Monday, November 01, 2004
Remember when ...
Cybercast News Service's exclusive story exploded on the web? Yes, that paragon of cutting edge reporting, formerly known as Conservative News Service, documented how Saddam Hussein was in cahoots with many terrorist organizations and that he obtained WMD-level poison gases. Bill Hobbs breathlessly described this momentous event as a "bombshell."
Iraqi intelligence documents, confiscated by U.S. forces and obtained by CNSNews.com, show numerous efforts by Saddam Hussein's regime to work with some of the world's most notorious terror organizations, including al Qaeda, to target Americans. They demonstrate that Saddam's government possessed mustard gas and anthrax, both considered weapons of mass destruction, in the summer of 2000, during the period in which United Nations weapons inspectors were not present in Iraq. And the papers show that Iraq trained dozens of terrorists inside its borders.
... A senior government official who is not a political appointee provided CNSNews.com with copies of the 42 pages of Iraqi Intelligence Service documents. The originals, some of which were hand-written and others typed, are in Arabic.
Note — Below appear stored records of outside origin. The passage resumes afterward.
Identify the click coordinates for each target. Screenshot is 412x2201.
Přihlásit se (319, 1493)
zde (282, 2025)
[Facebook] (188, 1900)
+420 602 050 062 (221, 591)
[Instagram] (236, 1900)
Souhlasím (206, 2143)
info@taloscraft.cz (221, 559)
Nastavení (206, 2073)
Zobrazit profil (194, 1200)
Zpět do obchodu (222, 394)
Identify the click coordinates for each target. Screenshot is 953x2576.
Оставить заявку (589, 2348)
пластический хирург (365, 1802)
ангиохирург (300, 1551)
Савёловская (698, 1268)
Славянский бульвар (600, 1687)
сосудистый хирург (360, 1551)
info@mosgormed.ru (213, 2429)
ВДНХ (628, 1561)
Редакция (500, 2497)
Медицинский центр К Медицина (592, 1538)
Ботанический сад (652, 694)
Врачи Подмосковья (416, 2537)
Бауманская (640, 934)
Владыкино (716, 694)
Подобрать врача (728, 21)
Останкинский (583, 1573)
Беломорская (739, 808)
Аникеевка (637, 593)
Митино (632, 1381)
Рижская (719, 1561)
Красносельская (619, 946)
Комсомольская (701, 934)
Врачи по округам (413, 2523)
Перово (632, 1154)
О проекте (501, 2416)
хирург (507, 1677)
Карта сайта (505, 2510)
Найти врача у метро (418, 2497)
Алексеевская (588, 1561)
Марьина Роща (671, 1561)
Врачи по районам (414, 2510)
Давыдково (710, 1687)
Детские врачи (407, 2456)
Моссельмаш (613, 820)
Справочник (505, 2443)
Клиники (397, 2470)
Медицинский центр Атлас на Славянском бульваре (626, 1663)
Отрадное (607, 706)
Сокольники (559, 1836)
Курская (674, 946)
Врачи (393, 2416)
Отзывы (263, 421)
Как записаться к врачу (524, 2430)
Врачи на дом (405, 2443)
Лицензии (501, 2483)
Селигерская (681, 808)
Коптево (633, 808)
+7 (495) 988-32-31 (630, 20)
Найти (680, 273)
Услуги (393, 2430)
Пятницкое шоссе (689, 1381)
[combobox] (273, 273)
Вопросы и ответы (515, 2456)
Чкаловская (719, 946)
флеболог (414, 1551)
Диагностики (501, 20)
CNSNews.com had the papers translated into English by two individuals separately and independent of each other.
Despite this air of veracity and unbiased writing, the article is supported by the opinion of Laurie Mylroie, whose reputation for accuracy in writing is at the same level and Anne Coulter. Nor does it cite a date or location of this "discovery." This article was thoroughly dismantled, examined, and debunked by Warblogger. The Bush Administration was unaware of this important development.
So what's happened since then? No confirmation from government sources. The only follow-up at CNS has been a background piece as to how the article was developed, the publication of all documents obtained from the intelligence sources, a comparison of their allegations against the Duelfer Report, and an article on how anti-war organizations didn't believe the content of the article. Otherwise, there's been no confirmation.
In my opinion, CNS has not established itself as a source of accurate reporting.